12. Il est constant que M. B, qui réside depuis à peine trois ans en France selon ses déclarations, est dépourvu de toute attache familiale en France, et n'a jamais entamé de démarche en vue de régulariser son séjour. Toutefois, il résulte de ce qui a été dit précédemment que, contrairement à ce que soutient le préfet de la Haute-Savoie, son comportement ne peut être regardé comme constituant une menace pour l'ordre public. En outre, l'intéressé n'a jamais fait l'objet d'une précédente mesure d'éloignement. Dans ces circonstances, en lui interdisant de retourner sur le territoire français pour une durée de cinq ans, durée maximale autorisée par les dispositions précitées de l'article L. 612-6 du code de l'entrée et du séjour des étrangers et du droit d'asile, le préfet a pris une mesure disproportionnée au regard de la situation du requérant et des buts en vue desquels elle a été ordonnée. La décision doit donc être annulée, sans qu'il soit besoin de se prononcer sur l'autre moyen soulevé à son encontre.
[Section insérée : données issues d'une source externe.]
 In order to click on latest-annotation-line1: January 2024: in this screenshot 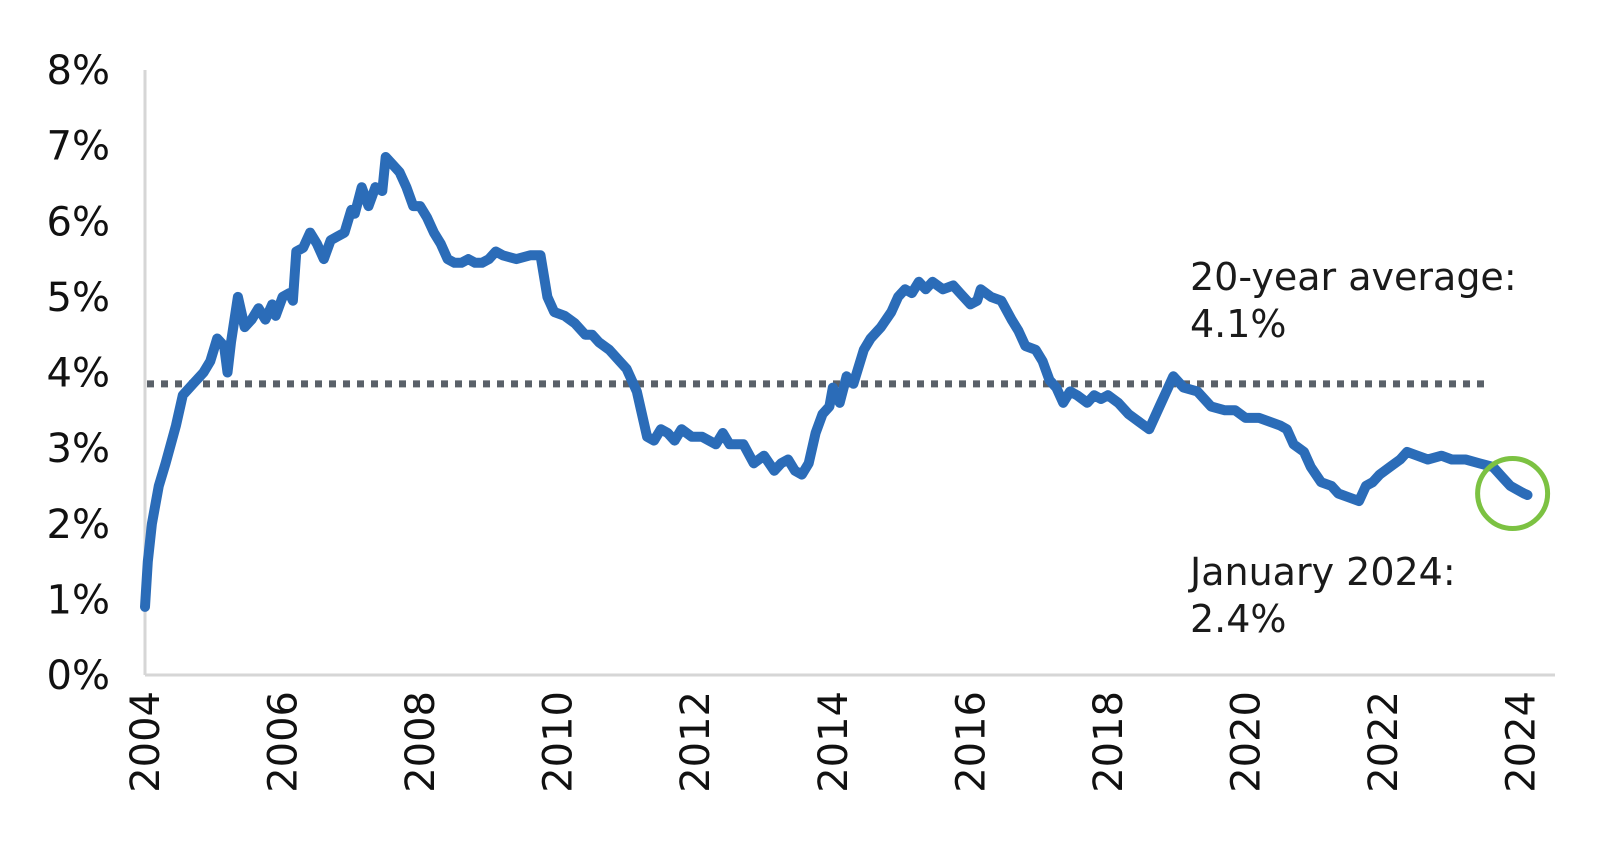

13. Il résulte de l'ensemble de ce qui précède que seule la décision interdisant à M. B de retourner sur le territoire français pour une durée de cinq ans doit être annulée, le surplus des conclusions à fin d'annulation de la requête devant être rejeté.

Sur les frais liés au litige :

14. Il n'y a pas lieu, dans les circonstances de l'espèce, de mettre à la charge de l'Etat le versement d'une somme au titre de l'article L. 761-1 du code de justice administrative.

D E C I D E :

Article 1er : M. B est admis au bénéfice de l'aide juridictionnelle provisoire.

Article 2 : La décision du préfet de la Haute-Savoie du 9 mai 2024 interdisant à M. B de retourner sur le territoire français pour une durée de cinq ans est annulée.

Article 3 : Le surplus des conclusions de la requête est rejeté.

Article 4 : Le présent jugement sera notifié à M. B et au préfet de la Haute-Savoie.

Lu en audience publique le 15 mai 2024.

La magistrate déléguée,

E. de Lacoste Lareymondie

La greffière,

F. Gaillard

La République mande et ordonne au préfet de la Haute-Savoie en ce qui le concerne ou à tous commissaires de justice à ce requis en ce qui concerne les voies de droit commun contre les parties privées, de pourvoir à l'exécution de la présente décision.